Emma Tseng


Automated Classification of Written Proficiency Levels on the CEFR-Scale through Complexity Contours and RNNs
Elma Kerz | Daniel Wiechmann | Yu Qiao | Emma Tseng | Marcus Ströbel
Proceedings of the 16th Workshop on Innovative Use of NLP for Building Educational Applications

Automatically predicting the level of second language (L2) learner proficiency is an emerging topic of interest and research based on machine learning approaches to language learning and development. The key to the present paper is the combined use of what we refer to as ‘complexity contours’, a series of measurements of indices of L2 proficiency obtained by a computational tool that implements a sliding window technique, and recurrent neural network (RNN) classifiers that adequately capture the sequential information in those contours.
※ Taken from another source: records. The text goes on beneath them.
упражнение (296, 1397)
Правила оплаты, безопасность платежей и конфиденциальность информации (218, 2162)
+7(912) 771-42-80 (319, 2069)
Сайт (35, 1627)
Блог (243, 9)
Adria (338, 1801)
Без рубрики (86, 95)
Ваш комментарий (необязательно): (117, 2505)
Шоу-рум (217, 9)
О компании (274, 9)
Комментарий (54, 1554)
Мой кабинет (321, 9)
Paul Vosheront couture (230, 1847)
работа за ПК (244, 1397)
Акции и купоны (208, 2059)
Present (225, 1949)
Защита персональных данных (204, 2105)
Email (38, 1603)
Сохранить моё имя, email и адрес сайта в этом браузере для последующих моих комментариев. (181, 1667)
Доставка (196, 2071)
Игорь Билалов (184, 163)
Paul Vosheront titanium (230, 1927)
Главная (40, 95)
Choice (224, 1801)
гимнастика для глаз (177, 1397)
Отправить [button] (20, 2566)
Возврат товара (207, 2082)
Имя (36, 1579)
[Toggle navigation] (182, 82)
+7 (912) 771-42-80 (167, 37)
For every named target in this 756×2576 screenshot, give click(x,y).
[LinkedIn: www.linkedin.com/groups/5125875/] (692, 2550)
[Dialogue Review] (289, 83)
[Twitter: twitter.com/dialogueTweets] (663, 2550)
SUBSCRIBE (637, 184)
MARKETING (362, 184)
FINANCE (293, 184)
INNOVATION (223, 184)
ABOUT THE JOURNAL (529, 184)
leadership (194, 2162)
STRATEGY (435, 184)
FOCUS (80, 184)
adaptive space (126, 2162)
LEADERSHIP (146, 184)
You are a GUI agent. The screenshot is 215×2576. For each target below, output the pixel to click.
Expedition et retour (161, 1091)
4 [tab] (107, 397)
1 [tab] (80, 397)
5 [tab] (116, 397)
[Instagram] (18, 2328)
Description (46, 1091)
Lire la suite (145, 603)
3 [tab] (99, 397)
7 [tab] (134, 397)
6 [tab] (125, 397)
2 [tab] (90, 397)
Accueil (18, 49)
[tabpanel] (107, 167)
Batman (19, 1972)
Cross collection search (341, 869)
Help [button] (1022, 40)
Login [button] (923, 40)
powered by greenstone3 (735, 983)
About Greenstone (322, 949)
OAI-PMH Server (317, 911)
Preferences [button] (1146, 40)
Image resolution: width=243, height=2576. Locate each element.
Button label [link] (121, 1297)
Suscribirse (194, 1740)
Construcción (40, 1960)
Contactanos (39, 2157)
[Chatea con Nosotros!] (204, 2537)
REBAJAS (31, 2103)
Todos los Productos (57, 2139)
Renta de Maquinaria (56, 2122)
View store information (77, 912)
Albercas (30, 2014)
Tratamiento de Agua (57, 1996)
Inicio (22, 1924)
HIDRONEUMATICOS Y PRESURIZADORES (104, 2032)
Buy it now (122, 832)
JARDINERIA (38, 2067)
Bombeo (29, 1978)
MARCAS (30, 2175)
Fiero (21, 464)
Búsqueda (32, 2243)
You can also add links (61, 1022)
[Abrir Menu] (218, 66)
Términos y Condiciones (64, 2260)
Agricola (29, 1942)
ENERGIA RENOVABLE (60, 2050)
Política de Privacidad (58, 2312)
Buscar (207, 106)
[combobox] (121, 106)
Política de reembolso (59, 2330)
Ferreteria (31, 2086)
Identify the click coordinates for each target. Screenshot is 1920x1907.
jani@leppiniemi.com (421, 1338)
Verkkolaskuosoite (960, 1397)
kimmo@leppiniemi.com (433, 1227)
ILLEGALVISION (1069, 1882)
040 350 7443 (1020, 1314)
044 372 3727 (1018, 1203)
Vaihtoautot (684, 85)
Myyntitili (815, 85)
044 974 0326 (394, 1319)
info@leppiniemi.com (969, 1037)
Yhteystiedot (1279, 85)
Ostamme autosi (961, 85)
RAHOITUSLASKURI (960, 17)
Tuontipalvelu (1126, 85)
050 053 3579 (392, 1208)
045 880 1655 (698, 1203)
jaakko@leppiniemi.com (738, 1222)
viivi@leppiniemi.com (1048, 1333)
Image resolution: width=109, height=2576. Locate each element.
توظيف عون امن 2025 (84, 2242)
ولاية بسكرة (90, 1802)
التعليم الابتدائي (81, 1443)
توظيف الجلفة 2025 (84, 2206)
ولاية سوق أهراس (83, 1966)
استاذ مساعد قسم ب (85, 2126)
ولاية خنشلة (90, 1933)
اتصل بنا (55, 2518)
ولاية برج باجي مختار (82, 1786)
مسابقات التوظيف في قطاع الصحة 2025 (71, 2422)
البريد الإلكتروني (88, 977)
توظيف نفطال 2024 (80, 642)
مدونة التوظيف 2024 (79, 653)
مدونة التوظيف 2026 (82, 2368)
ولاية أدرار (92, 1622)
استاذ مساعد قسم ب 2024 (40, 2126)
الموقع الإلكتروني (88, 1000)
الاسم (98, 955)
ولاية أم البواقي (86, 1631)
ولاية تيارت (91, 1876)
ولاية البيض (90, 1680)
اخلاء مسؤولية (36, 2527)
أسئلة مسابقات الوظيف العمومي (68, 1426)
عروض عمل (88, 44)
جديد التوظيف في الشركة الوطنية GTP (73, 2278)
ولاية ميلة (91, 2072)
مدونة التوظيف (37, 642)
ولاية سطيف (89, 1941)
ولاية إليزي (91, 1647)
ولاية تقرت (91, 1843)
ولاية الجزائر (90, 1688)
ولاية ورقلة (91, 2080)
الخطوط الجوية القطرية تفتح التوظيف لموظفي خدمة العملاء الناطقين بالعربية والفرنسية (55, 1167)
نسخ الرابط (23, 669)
We used the EF-Cambridge Open Language Database (Geertzen et al. 2013) with its labelled Common European Framework of Reference (CEFR) levels (Council of Europe 2018) to predict six classes of L2 proficiency levels (A1, A2, B1, B2, C1, C2) in the assessment of writing skills. Our experiments demonstrate that an RNN classifier trained on complexity contours achieves higher classification accuracy than one trained on text-average complexity scores. In a secondary experiment, we determined the relative importance of features from four distinct categories through a sensitivity-based pruning technique. Our approach makes an important contribution to the field of automated identification of language proficiency levels, more specifically, to the increasing efforts towards the empirical validation of CEFR levels.